In ways big and small, artificial intelligence and machine learning are reshaping digital experiences.
In the latest example of this trend, Twitter is using neural networks to crop picture previews in more eye-pleasing ways.
The goal is to create a more consistent UI experience, Zehan Wag and Lucas Theis, an engineering manager and researcher at Twitter, note in a new blog post. Going forward, Twitter's tech will focus on "salient" image regions, per the duo.
“A region having high saliency means that a person is likely to look at it when freely viewing the image,” they explain. “Academics have studied and measured saliency by using eye trackers, which record the pixels people fixated with their eyes.”
Previously, Twitter used face detection to focus the view on the most prominent face it could find in a picture. Not every picture includes faces, however.
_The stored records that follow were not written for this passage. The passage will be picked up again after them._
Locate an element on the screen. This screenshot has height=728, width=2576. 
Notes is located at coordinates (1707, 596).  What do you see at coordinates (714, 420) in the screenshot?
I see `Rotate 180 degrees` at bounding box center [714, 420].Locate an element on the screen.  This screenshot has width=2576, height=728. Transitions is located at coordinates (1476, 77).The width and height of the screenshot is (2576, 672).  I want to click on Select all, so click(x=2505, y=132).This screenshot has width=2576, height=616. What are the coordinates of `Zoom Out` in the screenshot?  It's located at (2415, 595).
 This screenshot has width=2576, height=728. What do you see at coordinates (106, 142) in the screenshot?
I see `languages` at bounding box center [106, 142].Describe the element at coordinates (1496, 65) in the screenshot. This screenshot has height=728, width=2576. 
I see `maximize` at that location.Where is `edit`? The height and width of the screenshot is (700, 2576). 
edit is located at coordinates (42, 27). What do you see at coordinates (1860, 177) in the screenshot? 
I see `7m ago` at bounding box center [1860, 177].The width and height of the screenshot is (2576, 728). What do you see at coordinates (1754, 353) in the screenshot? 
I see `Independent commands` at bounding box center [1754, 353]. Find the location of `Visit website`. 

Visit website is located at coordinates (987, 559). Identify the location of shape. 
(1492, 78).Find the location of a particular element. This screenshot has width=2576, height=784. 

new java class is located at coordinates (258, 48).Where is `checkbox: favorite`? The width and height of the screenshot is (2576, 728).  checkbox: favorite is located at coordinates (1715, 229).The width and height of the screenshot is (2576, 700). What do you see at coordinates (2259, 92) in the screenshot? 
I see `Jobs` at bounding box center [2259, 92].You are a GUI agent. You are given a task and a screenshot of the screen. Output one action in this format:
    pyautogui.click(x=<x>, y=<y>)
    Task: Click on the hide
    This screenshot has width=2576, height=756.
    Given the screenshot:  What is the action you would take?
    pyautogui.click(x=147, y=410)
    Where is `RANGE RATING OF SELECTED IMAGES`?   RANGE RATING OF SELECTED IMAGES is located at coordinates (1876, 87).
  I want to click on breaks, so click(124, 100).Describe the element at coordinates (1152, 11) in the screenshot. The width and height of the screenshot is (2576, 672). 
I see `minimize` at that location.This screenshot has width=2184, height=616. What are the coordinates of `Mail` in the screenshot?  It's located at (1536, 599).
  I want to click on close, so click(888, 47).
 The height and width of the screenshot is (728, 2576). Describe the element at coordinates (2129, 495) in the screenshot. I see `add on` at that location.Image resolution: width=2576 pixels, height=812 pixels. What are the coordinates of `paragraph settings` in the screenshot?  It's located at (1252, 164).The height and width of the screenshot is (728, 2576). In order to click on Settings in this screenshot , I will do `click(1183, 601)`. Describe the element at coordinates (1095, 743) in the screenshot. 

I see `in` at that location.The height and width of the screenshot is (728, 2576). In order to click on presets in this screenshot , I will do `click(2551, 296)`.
People are also drawn to text, animals and objects and regions of high contrast.
“This data can be used to train neural networks and other algorithms to predict what people might want to look at,” according to Wang and Theis.
Specifically, Twitter is using a technique called "knowledge distillation" to train a smaller network to imitate the shower but more powerful network. With this, an ensemble of large networks is used to generate predictions on a set of images. These predictions, together with some third-party saliency data, are then used to train a smaller, faster network.
To keep its edge in emerging technology, Apple is currently developing a processor devoted entirely to artificial intelligence.
Elsewhere in Techland, Twitter rivals are using AI and machine learning for myriad tasks. Facebook recently said it was adding AI to existing efforts to prevent suicide.
Showing how high they value such specialties, tech giants are paying big salaries to AI and machine-learning experts. At present, they are reportedly shelling out $300,000 to $500,000 in annual salaries for top talent.